Um projeto de lei em tramitação no Senado propõe a isenção do Imposto de Renda (IR) para militares e policiais em todo o país, uma medida que, segundo alertas de especialistas e órgãos fiscais, carece de qualquer estudo sobre seu impacto financeiro e não prevê as devidas compensações.

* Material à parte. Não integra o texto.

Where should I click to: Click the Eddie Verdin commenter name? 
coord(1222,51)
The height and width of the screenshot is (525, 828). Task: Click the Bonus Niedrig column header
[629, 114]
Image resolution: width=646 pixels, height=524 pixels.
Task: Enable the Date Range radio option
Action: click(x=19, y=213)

A iniciativa levanta sérias questões sobre responsabilidade fiscal e o equilíbrio das contas públicas.
A proposta abrange tanto o efetivo das Forças Armadas quanto as polícias estaduais e federais, categorias que seriam total ou parcialmente desoneradas do pagamento do IR. Contudo, o texto atual do projeto não apresenta estimativas detalhadas de quanto essa isenção custaria aos cofres públicos anualmente, nem aponta fontes de receita para compensar a perda arrecadatória.
Economistas e analistas de finanças públicas alertam que a ausência de tais dados é um descumprimento de princípios básicos de gestão fiscal e da própria Lei de Responsabilidade Fiscal, que exige que qualquer renúncia de receita seja acompanhada de medidas de compensação para não comprometer o orçamento. “Um projeto com essa magnitude fiscal não pode ser aprovado sem que haja um cálculo preciso do seu custo e de onde virá o dinheiro para cobrir essa renúncia”, afirma a economista Maria Luísa Pereira, especialista em contas públicas. “Ignorar o impacto fiscal é abrir um precedente perigoso e irresponsável.”
A implementação de uma isenção dessa natureza sem a devida cobertura poderia pressionar ainda mais o orçamento federal e estadual, forçando cortes em outras áreas essenciais, como saúde, educação e infraestrutura, ou levando a um aumento do endividamento público. A discussão no Senado segue, mas a demanda por maior transparência e por uma análise aprofundada dos custos e benefícios se intensifica antes de qualquer deliberação final.